LIVERMORE, Calif. — Demonstrations across the country this week remembered the victims of the U.S. atomic bombings of Hiroshima and Nagasaki on Aug. 6 and 9, 1945.
Organizers said over 80 events coordinated by United for Peace and Justice were planned for 60 cities in 24 states, including those at major nuclear weapons sites here and in Los Alamos, N.M.; Oak Ridge, Tenn.; and Pittsburgh.
In Livermore, over 250 people rallied and marched to the gates of Lawrence Livermore National Laboratory Aug. 6 to urge elimination of nuclear weapons.
“This year we face the greatest likelihood I can remember, that the promise made to the victims at Hiroshima — ‘Rest in peace, for the crime shall not be repeated’ — may be about to be broken,” Daniel Ellsberg told the crowd. Ellsberg, who during the Vietnam War leaked the Pentagon Papers to The New York Times, cited the Bush administration’s reported contingency plans to use nuclear weapons against Iran.
A-bomb survivor Keiji Tsuchiya gave a gripping account of the devastation wrought by that first nuclear explosion. Tsuchiya, who as a teenage soldier performed rescue work in the city, described the bomb’s blinding flash, and graphically depicted the agony of the dying and the horror the rescuers experienced as they pulled thousands of charred bodies from the wreckage.
“Now more than ever,” he said, “we must join together and abolish nuclear weapons forever.”
Besides abolishing nuclear weapons, “starting with our own,” and ending the Iraq war, “we’re here to demand a comprehensive, immediate cease-fire in Lebanon, Israel and Gaza,” said Jacqueline Cabasso, executive director of the Western States Legal Foundation. Cabasso also warned of possible attacks on Iran, Syria and North Korea.
Indigenous rights, including opposition to the use of Native American lands for nuclear weapons activities such as the Nevada Test Site and the proposed Yucca Mountain nuclear waste dump, were high on the list of demands.
Marching with her husband and toddler daughter was Morning Star Gali, a member of the Pit River Nation. “I’ve been doing this since I was the age my daughter is now,” Gali said. “As indigenous people, it is important for us to speak out against the continuing genocide around the world.” Gali, who is active with the Sacred Sites Coalition, said she and others planned to bring many indigenous people to the Aug. 9 Nagasaki bombing commemorations, which focus on the Bechtel Corp.’s role in the U.S. nuclear weapons program.
Rebecca Faith participated together with others from Oakland’s First Congregational Church. Using nuclear weapons is “so horrendously, spiritually wrong,” Faith said. She hoped the actions would “make an impact on the U.S.” to stop researching, stockpiling and threatening others with nuclear weapons.
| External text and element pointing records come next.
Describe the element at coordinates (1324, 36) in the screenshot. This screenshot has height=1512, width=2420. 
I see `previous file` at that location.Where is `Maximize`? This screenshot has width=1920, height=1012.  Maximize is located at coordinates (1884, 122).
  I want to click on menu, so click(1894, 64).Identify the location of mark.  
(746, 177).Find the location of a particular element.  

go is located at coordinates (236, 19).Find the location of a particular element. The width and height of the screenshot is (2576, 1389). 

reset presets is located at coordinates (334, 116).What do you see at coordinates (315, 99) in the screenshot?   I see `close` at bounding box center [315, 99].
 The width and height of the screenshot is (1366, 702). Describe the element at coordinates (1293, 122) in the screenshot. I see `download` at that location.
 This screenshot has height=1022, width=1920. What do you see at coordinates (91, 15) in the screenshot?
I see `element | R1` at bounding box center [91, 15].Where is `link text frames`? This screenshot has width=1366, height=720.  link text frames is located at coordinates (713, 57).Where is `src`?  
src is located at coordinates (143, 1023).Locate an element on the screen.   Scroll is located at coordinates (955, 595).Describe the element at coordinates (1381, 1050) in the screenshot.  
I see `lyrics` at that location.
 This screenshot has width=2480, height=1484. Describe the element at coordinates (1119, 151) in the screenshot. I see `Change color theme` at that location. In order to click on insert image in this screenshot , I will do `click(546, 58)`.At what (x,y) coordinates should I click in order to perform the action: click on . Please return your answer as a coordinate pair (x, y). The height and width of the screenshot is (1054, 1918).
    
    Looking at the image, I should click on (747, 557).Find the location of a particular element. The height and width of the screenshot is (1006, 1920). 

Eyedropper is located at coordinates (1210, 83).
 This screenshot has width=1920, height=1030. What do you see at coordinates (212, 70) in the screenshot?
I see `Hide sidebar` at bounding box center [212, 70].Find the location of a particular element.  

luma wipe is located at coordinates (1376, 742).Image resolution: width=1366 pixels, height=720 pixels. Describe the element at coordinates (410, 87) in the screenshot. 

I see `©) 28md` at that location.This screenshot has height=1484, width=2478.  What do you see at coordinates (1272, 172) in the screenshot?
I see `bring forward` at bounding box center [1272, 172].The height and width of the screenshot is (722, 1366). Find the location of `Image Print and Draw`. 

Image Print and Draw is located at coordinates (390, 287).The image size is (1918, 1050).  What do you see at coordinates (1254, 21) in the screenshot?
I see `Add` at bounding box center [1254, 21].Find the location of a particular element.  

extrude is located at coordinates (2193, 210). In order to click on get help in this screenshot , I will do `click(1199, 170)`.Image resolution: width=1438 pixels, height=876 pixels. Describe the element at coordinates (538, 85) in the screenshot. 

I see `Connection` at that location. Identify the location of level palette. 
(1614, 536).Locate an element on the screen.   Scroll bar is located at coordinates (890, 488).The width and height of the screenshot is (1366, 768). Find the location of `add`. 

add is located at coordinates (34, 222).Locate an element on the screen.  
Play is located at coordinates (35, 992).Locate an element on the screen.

Cabasso and others, including Rep. Barbara Lee, who sent a statement, warned of the Bush administration’s plans for new warheads and delivery systems, including both smaller nukes and giant “bunker busters.”
Marylia Kelley, executive director of Tri-Valley Communities Against a Radioactive Environment, emphasized the University of California-operated Livermore lab’s role in those plans. She said the lab poses safety and environmental threats to millions of area residents.
Lab public affairs officer David Schwoegler called protesters’ differences with lab staff “a matter of tactics.” Saying the lab and protesters agree that nuclear weapons should never be used, Schwoegler suggested demonstrators take their message to policymakers in Washington, since “everything said here today was said to people who can’t do anything about it.”
Near Pittsburgh, meanwhile, some 120 activists marched on the Bettis Atomic Power Laboratory in West Mifflin, Pa. — another National Nuclear Security Administration site — causing the facility to be shut down for the day. Organizers said the first-ever march to Bettis was part of three days of education and action to expose U.S. nuclear hypocrisy and confront Bechtel Corp., which has a $4.2 billion contract to operate Bettis.